New Zealand – Part 2. Bungy!

 

by Kieran Deck

The dawn sun rutilant on the lake sparks and sets-off the cicadas again. I wake early, still buzzing with the excitement of being in another country. This feeling is at odds with the pessimism I hold for today’s activity: bungy jumping.

It strikes me that I’m nervous in the car, somewhere around Turangi. My mind does a back-flip when we arrive and look over the edge. The buzz I was able to keep below this morning surfaces in a triumphant bubbling glory. We’re all lost for words and so we repeat syllables.

“Faaar.”

“Shhhhii.”

“Faaaaaar.”

“Phhh.”

“Ahhhdnnobdis.”

“Faaaaaaaaar.”

I look down the 47 metres into mouth of the glistening Waikato River. The famous long white cloud is no-where to be seen and the river is a turquoise paradise below the high cliffs. Steel drums beat smooth sounds out of the sites’ speakers. It’s just relaxing enough to force six of our clan into strapping their hands firmly to the railings. Meanwhile, four of us are strapped into our harnesses.

By some coincidence or cunning ploy – I can’t tell which – I’m first.

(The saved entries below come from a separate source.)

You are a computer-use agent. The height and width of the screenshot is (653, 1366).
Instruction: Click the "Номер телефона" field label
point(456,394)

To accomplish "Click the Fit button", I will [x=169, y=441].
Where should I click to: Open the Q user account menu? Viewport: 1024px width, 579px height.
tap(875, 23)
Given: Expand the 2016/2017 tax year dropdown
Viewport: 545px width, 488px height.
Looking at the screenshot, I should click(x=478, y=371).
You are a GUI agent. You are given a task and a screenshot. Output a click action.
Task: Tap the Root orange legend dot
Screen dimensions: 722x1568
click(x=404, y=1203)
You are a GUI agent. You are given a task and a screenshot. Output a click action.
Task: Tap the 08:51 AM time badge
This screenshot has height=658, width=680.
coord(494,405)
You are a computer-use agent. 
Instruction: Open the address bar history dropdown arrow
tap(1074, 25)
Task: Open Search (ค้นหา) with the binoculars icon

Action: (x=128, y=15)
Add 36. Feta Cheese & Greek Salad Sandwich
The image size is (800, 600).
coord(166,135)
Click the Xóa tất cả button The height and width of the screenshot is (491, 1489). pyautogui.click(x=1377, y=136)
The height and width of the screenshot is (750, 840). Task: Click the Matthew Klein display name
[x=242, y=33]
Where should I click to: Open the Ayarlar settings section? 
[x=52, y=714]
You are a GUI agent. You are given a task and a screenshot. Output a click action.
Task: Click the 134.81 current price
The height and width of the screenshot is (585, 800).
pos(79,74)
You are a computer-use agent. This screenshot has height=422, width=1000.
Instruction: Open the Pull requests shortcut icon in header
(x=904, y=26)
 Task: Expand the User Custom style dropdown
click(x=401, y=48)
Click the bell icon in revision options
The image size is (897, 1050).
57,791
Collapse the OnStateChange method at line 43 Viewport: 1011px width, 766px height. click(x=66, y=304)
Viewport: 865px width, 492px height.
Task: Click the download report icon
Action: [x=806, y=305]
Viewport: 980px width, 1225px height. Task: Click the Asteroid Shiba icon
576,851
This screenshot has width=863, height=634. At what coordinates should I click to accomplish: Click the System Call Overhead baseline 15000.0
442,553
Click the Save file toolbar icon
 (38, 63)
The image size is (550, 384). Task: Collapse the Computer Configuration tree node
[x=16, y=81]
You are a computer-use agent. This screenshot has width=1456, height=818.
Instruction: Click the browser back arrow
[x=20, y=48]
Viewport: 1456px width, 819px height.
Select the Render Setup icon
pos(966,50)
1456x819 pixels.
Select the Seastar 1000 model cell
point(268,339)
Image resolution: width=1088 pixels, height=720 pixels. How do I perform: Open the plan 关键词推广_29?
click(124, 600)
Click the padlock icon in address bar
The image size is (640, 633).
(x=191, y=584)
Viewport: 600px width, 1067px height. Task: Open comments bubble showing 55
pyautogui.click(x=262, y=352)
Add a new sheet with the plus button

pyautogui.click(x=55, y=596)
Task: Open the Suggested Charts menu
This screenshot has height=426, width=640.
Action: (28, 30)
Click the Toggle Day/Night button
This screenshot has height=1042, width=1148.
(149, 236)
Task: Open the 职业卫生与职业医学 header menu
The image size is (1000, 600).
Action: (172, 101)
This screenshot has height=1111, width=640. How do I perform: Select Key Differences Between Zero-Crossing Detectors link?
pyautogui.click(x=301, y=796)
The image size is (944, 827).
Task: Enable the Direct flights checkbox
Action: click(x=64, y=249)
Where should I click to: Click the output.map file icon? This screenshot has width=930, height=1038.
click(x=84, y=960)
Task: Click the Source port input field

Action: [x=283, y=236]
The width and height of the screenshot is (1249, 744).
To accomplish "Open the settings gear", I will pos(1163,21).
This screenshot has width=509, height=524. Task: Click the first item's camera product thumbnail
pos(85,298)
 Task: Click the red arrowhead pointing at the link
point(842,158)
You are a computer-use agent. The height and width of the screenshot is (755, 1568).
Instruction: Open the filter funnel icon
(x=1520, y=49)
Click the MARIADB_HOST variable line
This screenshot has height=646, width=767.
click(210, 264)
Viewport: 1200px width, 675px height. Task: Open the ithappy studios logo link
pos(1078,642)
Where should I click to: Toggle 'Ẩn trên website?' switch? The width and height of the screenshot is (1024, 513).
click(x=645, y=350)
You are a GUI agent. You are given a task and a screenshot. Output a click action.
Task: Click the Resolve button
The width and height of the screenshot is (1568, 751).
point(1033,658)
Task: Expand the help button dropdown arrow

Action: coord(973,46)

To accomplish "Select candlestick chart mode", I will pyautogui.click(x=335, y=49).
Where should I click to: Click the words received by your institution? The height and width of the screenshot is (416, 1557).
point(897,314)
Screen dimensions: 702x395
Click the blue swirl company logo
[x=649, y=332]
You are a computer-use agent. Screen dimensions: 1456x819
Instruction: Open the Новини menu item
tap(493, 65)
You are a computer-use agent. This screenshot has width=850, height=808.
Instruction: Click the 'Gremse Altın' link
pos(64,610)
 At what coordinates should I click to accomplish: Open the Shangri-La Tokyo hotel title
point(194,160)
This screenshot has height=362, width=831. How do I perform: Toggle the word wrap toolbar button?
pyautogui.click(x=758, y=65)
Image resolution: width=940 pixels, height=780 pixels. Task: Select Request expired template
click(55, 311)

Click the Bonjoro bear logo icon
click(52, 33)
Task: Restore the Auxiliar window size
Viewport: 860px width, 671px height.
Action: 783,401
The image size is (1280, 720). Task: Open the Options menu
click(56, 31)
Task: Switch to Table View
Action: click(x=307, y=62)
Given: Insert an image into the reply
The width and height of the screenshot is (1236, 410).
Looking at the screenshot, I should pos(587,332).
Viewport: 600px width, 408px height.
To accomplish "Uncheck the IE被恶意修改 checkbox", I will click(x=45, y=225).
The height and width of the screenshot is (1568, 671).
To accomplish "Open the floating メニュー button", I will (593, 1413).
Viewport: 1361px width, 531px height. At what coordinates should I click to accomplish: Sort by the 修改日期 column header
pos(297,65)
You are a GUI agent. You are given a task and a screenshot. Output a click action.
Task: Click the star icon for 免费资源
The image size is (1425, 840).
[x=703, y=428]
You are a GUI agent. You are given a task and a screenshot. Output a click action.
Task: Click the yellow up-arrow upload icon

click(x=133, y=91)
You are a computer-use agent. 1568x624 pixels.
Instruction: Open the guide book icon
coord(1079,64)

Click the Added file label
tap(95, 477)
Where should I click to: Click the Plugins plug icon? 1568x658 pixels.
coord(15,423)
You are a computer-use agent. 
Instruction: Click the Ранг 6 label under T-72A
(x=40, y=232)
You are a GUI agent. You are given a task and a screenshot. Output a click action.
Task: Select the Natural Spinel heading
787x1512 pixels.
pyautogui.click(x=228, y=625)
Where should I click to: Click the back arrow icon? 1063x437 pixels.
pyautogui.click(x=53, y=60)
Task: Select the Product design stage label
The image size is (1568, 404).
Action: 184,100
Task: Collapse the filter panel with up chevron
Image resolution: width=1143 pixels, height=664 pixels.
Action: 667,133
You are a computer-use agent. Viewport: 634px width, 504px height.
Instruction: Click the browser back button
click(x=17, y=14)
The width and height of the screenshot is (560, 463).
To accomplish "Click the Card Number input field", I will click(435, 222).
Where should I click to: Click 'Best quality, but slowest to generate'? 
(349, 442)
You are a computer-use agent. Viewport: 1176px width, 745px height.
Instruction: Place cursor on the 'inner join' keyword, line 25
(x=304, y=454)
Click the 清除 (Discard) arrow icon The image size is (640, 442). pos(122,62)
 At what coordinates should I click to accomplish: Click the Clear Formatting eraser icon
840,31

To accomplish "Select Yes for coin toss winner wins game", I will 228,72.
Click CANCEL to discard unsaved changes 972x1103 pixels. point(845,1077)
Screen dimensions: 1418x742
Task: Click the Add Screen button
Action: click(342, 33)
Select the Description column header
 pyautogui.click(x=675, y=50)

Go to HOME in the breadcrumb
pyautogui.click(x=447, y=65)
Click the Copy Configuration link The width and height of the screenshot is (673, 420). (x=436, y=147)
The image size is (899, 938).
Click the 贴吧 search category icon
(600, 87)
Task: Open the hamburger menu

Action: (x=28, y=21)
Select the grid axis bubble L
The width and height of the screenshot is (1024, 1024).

My compatriots are supportive nonetheless, reminding me of yesterday’s 4500m jump.

“It’s nothing like it,” the fat mono-toned employee says as he tightens my harness. In my mind’s eye his features disappear behind a black-leather mask and he takes on the complexion of an executioner.

“Don’t say that,” I say.

 

My first mistake was looking down.

My second mistake was looking down, again.

I leave the executioners’ stall and head out to the room of death: the jumping platform. The room of death is suspended 20 metres from the cliff’s edge under a gazebo. Two ladies check and double check my harness (murmuring an unintelligible series of safety-checks which come across more like a mystical chant) and attach the bungy to my legs. At this moment, reality burns into triviality and it’s just me and the decision to let go of the silver handles.

The bungees’ weight tugs slightly yet purposefully on my bound ankles as if to say, “Come-on mate, I’ve got a quota to fill.”

My third mistake was looking down.

“I can’t do it,” I say, and am slightly shocked. “I can’t do it.”

“Come on Keiran, don’t whimp out,” a Kiwi employee says.

“Come on Keiran,” echoes some encouragement from the gallery.

After four long and agonising minutes I pull out. I can’t do it. I stood there measuring the distance between my toes and the water for too long. I can’t do it, I convince myself. But I’m torn. I came this far.

I decide to stay strapped up in the room of death, maybe to give it another go. I tell myself to calm, but it doesn’t work. So I focus on my breathing.

Without realising it at the time, I learn something from each of the other three nutters. The first, TJ, taps the seat next to me to the beat of the music. He puts his whole body into it , bopping away, while the ladies check and recheck his harness. He stands up, waddles over to the ledge and three, two, one… Then his whole body is over the ledge.

Josh is next and he walks through, taps me on the shoulder (“it’s alright mate”), and falls forward – at least it seems that swift.

Chris is suddenly sitting next to me. He’s a little more nervous (as we find out two days later, he has good reason to be). He doesn’t talk but shakes my hand. I offer a feint piece of encouragement and watch as one of the lady’s hands plants itself in the middle of his back. He plunges and screams a deep grunt.

The same lady looks at me.

“So are you going to do it?”

“Yep,” I say.

My hands tap and my body moves to the music while the lady straps me to the bungy again. I stand up, look forward. “Just go,” I say quietly.

Then I let go and scream my bloody lungs out! Yeeehaaa!

Once I’m falling I love every second. The dunk into the Waikato is delicious, though unexpected, and my eyes feel like I’ve just won a handstand competition. The boat crew unstrap me and I lay prone on the rubber ducky’s soft floor.

“Well done mate,” the voice of one of the ladies scratches over the boat’s radio.

I let the buzz bubble buoyantly for the next half an hour. When I reach the top, syllables are again the best any of us can muster.

“Wow wow wow wow wow.”

“Yew.”

“Wahwee.”

“Phewww.”

We calm enough to contemplate the psychology of the fight against reason and the lemming effect over some lunch.

Again?

Well not today at least.

 

 

Comments

  1. Tony Robb says

    Well done Kieran
    I was at Vic Falls many years ago and the bloody Kiwis had set up a Bungy on the border bridge. 111m to the Zambese. I could barely walk over the bridge let alone jump off it. I saw a few weeks back that some girl’s rope snapped doing the jump. I knew my fears were justified those 25 years ago.